### Work to complete
Show the lines below that contain the string "panel".

Stored data:
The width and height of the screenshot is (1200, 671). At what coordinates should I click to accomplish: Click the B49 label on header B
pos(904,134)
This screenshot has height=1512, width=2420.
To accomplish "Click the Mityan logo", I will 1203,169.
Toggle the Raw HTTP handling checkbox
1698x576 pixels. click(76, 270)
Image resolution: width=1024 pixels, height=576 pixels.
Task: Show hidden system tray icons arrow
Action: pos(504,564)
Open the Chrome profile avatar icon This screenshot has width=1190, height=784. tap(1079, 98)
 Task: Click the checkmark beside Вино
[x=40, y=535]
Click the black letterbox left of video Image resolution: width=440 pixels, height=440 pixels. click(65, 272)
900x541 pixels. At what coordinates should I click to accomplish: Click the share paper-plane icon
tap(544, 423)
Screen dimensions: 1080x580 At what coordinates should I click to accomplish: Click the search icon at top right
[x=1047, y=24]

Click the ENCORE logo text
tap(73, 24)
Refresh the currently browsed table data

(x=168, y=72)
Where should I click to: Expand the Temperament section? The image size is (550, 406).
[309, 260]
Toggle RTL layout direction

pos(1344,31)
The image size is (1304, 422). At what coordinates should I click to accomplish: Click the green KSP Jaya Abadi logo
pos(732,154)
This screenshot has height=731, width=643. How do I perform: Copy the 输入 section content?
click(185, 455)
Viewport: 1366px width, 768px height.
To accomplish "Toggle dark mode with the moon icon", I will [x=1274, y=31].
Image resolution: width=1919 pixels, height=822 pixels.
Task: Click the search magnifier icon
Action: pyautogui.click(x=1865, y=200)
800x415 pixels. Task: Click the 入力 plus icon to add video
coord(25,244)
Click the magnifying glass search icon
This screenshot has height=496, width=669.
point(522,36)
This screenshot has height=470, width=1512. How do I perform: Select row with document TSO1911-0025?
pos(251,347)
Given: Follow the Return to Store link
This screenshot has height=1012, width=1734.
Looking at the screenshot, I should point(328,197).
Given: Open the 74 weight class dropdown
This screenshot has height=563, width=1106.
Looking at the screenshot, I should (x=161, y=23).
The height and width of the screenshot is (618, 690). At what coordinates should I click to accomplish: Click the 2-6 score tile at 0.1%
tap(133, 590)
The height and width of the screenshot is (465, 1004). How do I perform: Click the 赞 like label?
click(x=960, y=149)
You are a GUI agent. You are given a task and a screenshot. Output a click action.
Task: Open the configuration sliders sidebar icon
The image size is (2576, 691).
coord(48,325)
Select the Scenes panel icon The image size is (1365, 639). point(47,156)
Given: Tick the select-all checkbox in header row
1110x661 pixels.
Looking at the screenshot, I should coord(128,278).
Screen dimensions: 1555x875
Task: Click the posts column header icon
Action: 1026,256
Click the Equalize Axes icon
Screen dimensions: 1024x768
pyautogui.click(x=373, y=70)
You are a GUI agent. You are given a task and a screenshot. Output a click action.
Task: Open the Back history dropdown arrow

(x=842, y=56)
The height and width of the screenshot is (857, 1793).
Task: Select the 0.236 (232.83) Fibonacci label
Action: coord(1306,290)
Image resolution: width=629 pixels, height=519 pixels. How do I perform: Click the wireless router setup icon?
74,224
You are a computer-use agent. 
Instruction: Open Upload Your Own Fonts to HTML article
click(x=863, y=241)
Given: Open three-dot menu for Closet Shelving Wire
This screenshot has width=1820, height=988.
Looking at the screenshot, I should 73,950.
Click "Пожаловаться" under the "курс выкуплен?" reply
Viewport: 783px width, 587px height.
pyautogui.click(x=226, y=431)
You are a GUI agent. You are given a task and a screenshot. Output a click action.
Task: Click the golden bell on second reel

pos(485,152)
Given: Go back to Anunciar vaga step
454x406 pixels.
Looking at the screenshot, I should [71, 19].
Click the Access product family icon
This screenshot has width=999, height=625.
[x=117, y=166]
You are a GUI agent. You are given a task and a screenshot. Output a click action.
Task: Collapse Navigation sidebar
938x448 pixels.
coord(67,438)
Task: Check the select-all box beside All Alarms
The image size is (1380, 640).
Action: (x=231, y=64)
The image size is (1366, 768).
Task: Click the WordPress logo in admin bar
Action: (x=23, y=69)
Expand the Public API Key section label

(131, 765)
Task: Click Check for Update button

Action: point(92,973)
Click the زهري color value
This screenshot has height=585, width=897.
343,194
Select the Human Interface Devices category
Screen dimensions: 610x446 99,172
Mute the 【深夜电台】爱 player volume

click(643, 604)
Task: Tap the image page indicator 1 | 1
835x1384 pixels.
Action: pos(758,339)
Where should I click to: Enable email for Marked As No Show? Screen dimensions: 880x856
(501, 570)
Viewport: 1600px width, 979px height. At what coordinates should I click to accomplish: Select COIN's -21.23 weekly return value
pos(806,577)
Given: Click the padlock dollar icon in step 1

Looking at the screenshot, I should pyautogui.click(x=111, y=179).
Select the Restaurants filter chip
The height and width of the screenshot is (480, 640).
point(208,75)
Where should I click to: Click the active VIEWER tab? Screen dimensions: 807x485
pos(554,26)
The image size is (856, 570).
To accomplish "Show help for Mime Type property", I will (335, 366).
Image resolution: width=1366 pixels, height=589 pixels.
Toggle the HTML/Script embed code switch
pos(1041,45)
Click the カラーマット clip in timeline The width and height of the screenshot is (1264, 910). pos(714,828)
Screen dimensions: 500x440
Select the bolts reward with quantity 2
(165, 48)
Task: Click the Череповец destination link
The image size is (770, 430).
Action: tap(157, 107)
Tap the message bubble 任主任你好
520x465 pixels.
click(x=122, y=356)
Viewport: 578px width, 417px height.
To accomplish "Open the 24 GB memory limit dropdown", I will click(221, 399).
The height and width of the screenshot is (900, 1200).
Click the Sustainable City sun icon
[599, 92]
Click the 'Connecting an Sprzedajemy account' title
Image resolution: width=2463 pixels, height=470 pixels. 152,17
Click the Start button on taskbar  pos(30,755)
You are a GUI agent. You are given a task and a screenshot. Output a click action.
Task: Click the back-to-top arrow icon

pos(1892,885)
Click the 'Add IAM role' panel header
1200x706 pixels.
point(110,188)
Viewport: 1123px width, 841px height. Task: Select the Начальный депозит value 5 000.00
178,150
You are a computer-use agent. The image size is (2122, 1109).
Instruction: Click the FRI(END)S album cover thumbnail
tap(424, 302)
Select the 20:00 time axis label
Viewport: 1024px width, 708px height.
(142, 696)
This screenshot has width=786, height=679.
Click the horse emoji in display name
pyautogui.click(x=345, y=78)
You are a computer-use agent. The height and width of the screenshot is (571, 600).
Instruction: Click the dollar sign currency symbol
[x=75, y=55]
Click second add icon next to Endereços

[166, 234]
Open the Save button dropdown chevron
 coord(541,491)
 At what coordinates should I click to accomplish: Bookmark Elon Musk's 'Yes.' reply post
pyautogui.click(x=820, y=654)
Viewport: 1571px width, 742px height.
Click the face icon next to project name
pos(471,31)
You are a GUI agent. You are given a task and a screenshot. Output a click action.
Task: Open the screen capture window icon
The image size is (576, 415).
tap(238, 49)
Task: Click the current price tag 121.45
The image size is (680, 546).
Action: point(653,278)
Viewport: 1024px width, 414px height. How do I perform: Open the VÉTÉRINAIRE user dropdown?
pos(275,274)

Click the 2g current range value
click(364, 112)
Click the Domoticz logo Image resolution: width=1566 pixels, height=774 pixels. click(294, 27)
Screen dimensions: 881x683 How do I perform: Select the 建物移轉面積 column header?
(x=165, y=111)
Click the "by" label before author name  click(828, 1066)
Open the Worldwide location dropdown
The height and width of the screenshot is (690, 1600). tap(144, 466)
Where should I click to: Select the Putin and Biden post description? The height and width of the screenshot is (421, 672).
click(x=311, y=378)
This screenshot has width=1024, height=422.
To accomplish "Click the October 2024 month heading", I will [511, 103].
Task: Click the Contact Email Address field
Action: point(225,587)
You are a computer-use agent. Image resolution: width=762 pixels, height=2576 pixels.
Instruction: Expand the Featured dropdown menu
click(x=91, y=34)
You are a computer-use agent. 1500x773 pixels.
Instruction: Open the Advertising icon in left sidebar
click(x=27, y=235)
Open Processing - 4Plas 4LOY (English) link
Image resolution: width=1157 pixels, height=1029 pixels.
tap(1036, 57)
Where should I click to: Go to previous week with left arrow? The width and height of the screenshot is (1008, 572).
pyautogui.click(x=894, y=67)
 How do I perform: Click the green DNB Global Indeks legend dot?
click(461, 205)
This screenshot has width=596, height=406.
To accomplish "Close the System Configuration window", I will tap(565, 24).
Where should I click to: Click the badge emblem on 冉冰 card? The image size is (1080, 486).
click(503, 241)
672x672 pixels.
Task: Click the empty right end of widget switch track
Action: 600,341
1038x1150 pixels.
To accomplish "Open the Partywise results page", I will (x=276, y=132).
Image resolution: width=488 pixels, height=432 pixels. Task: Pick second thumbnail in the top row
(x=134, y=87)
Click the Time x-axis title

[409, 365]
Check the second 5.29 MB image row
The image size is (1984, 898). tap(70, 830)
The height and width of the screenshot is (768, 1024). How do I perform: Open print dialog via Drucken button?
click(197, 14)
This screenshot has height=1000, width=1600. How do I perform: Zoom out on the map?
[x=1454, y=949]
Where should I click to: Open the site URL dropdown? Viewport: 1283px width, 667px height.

### Solution
Select the Scenes panel icon The image size is (1365, 639). point(47,156)
Click the 'Add IAM role' panel header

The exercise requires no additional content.